WORK REQUEST.
These records contain pictures, which must be left out; copy exactly the lines from the one with "Viewport: 574px width, 604px" up to and including the one with "The height and width of the screenshot is (1568, 724).".

DATA SECTION.
Start of Block

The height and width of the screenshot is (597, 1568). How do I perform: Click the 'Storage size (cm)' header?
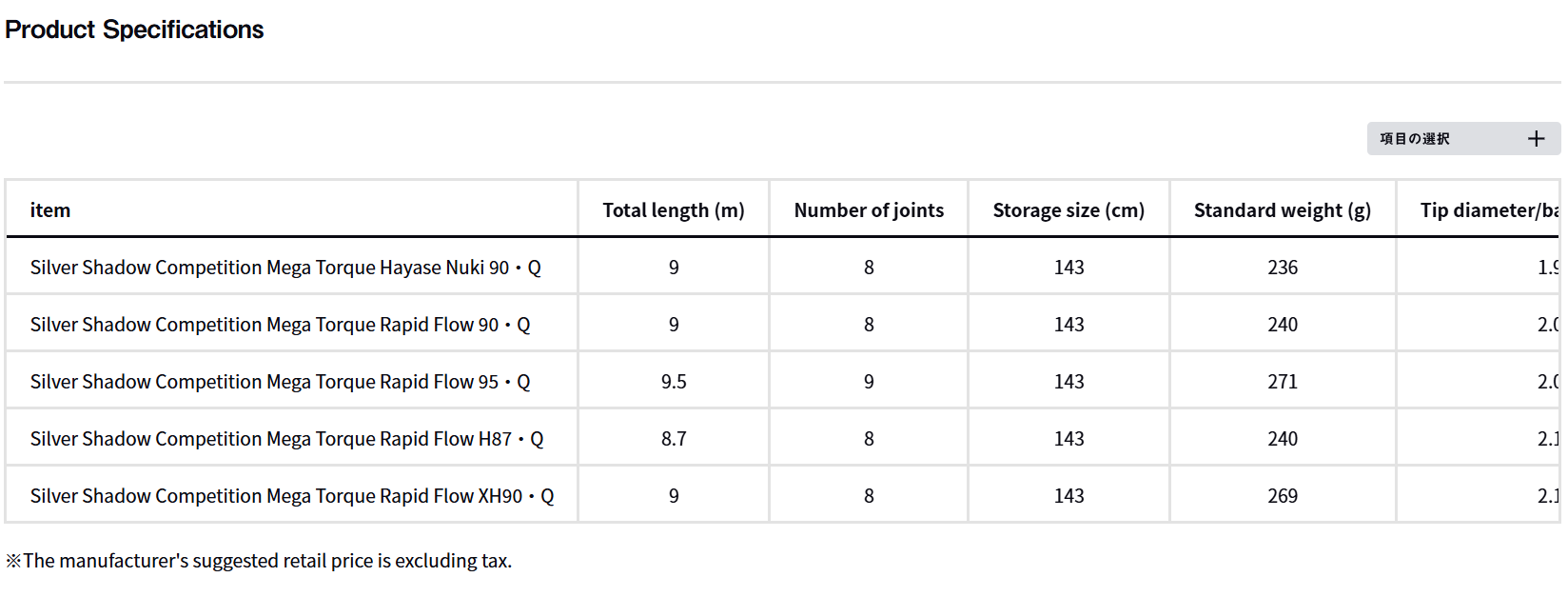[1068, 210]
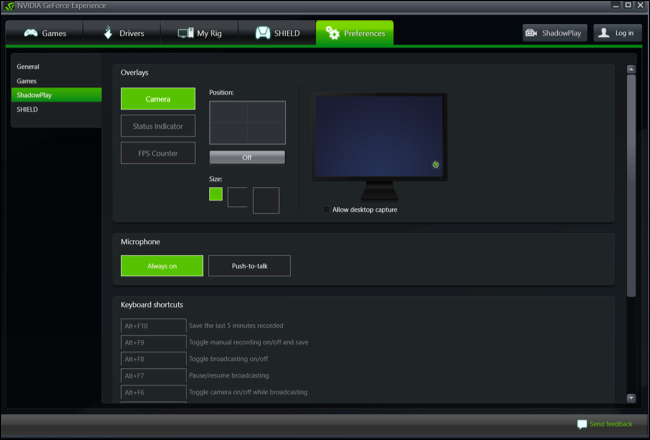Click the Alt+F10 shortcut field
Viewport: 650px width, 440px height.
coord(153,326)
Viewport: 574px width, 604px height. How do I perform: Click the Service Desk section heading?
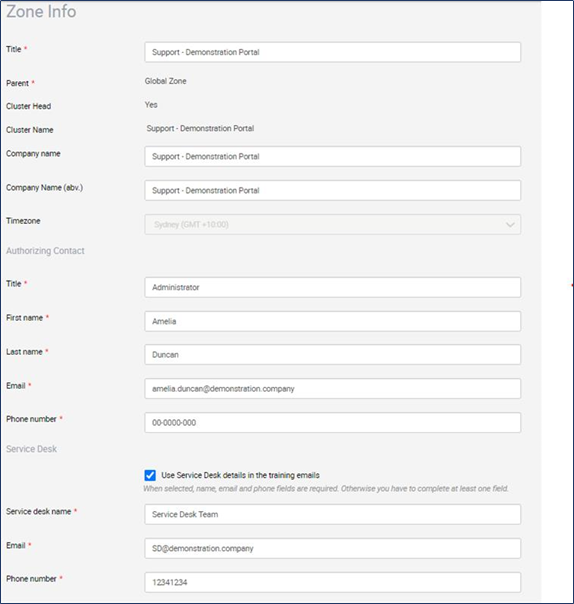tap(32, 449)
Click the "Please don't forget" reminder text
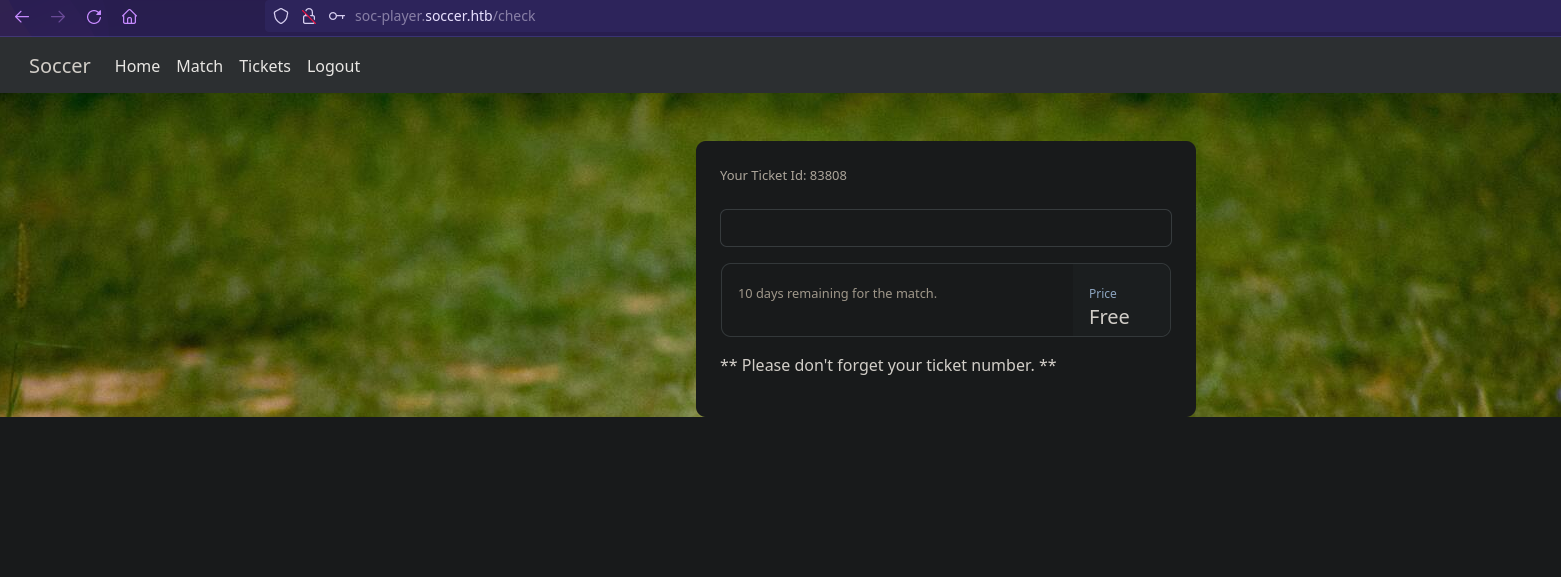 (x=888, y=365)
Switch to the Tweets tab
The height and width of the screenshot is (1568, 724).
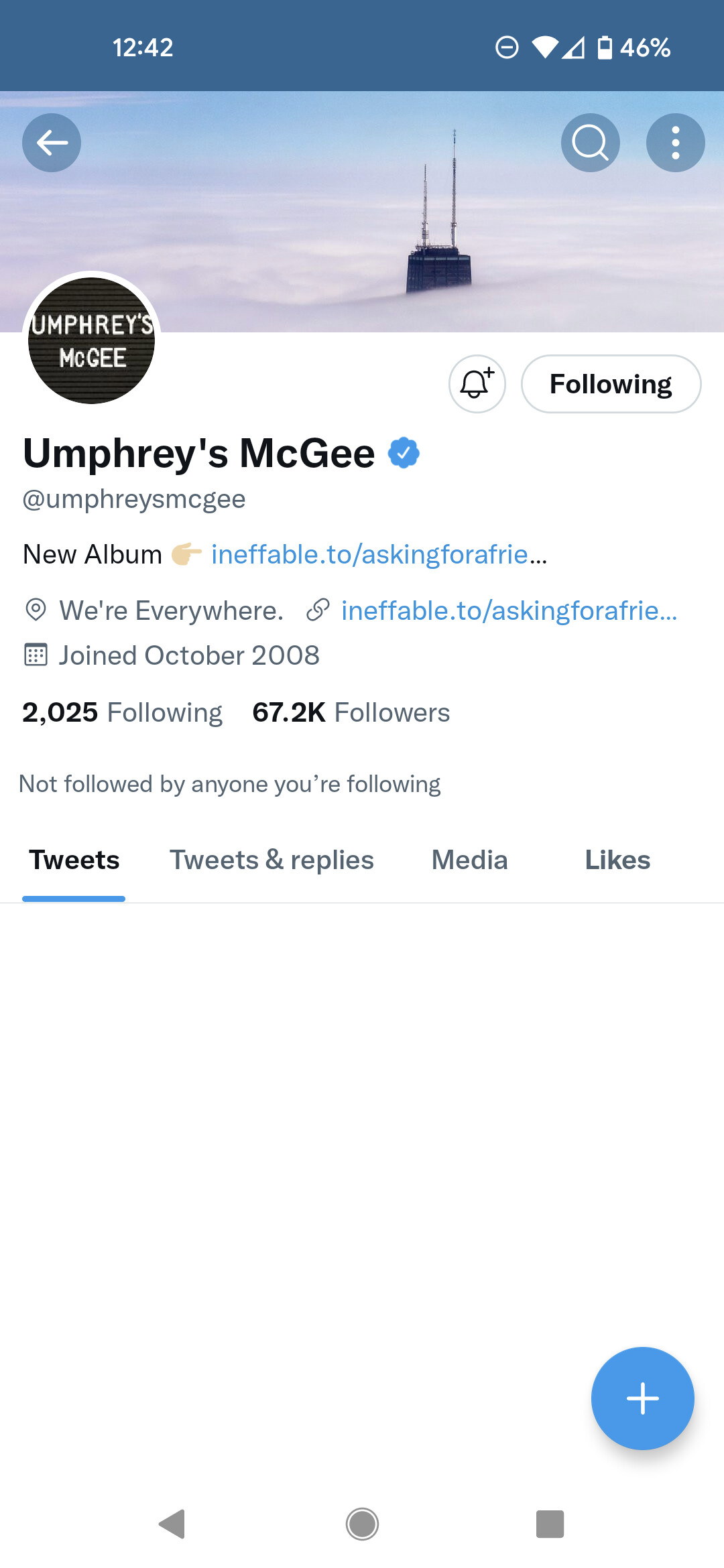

End of Block
Start of Block

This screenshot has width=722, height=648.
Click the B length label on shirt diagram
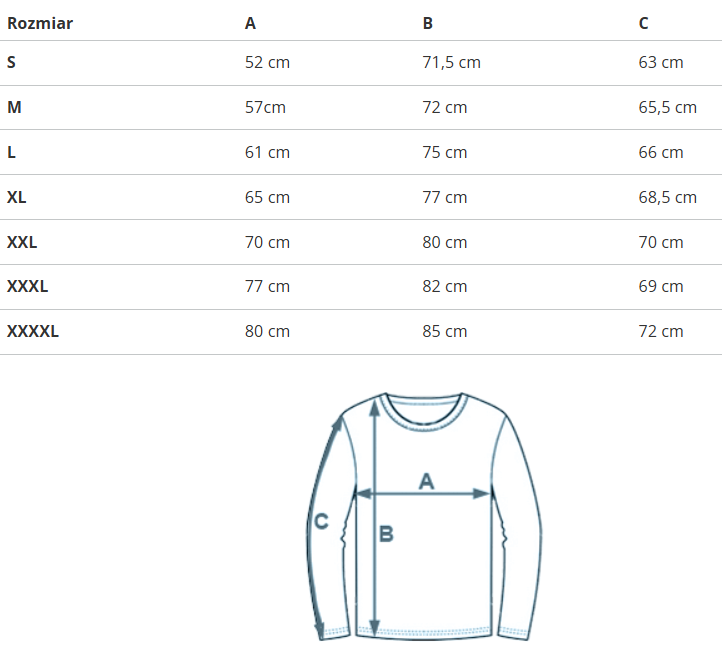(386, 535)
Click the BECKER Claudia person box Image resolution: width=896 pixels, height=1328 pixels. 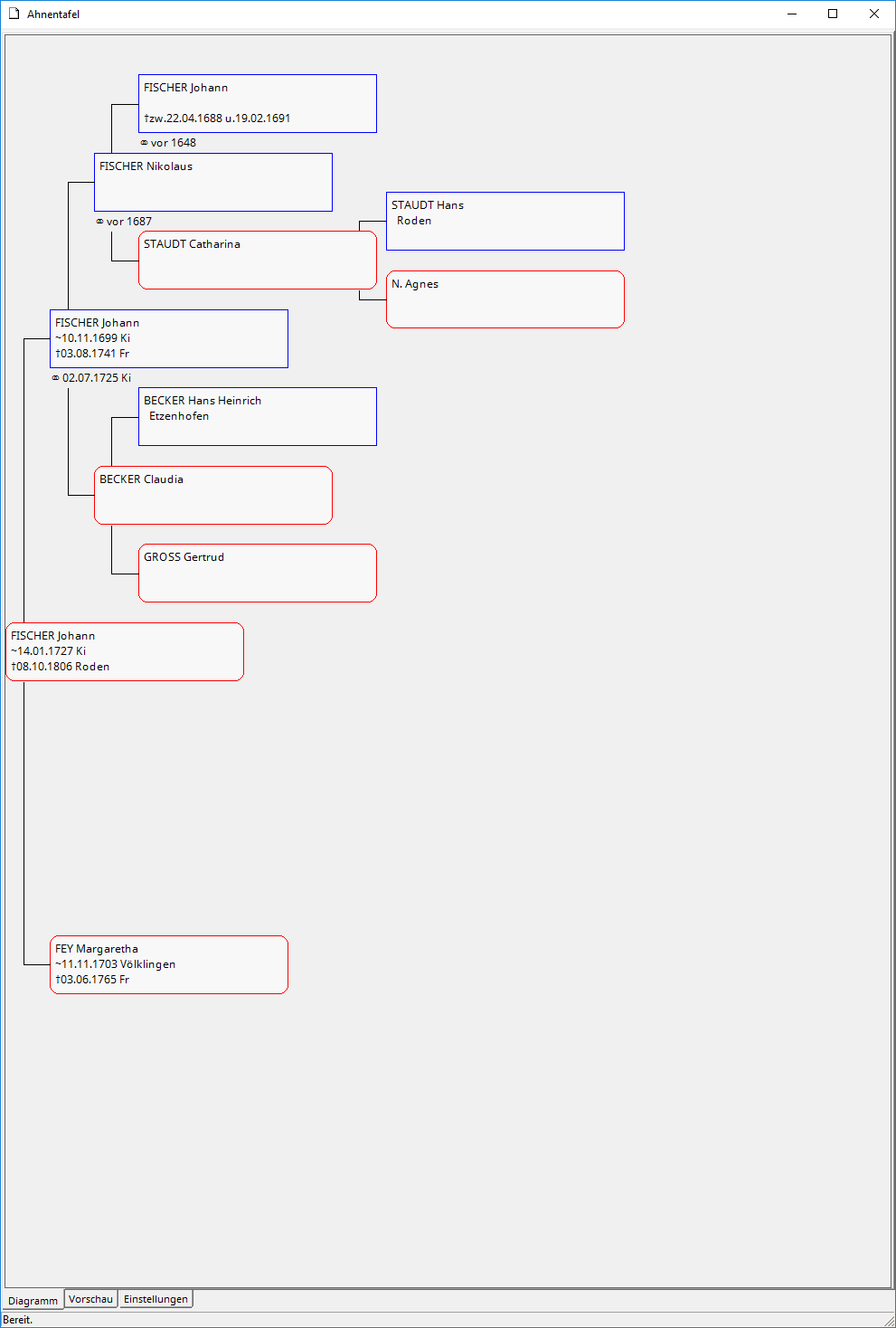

End of Block
Start of Block

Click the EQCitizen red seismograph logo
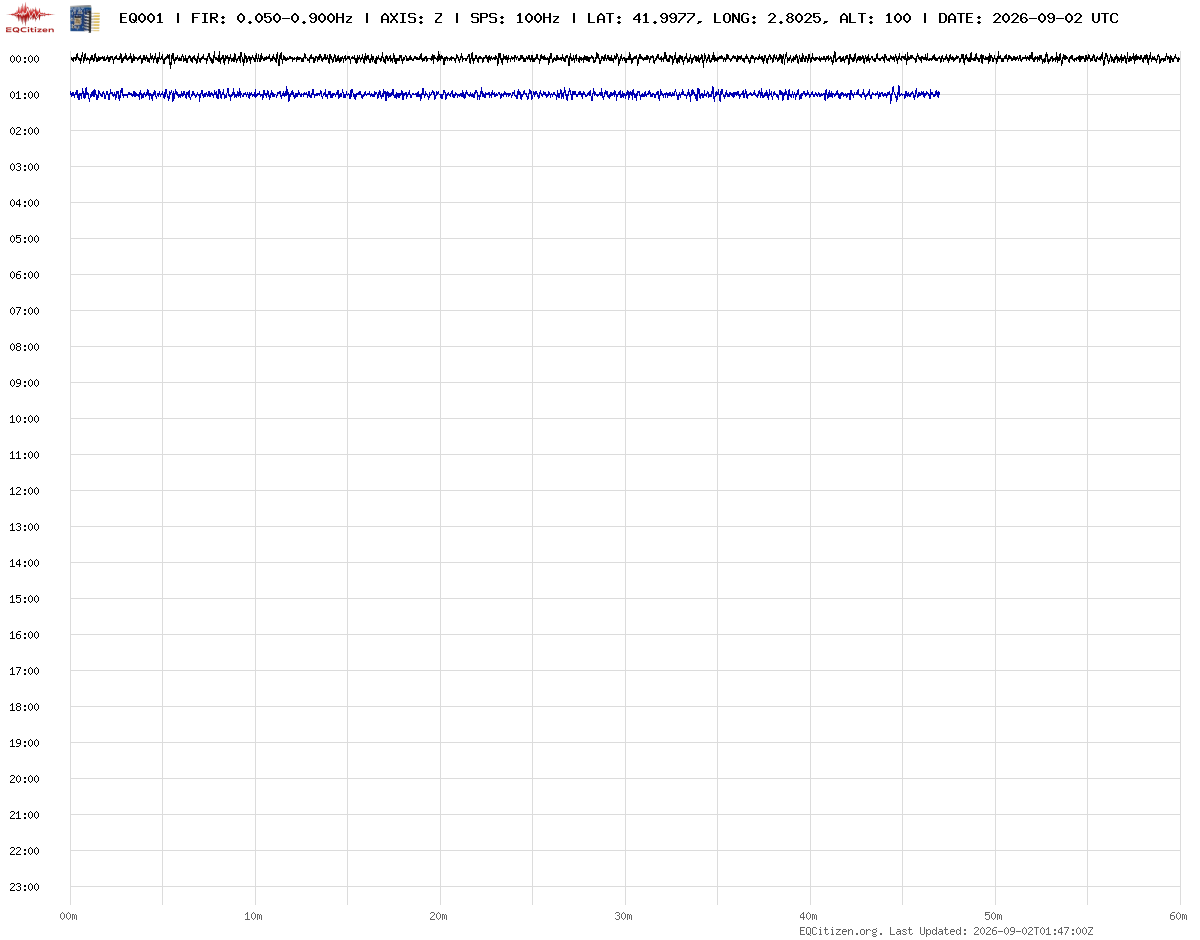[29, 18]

End of Block

SOLVED EXERCISE.
Viewport: 574px width, 604px height. How do I perform: Click the Service Desk section heading?
tap(32, 449)
Click the "Please don't forget" reminder text
 (x=888, y=365)
Switch to the Tweets tab
The height and width of the screenshot is (1568, 724).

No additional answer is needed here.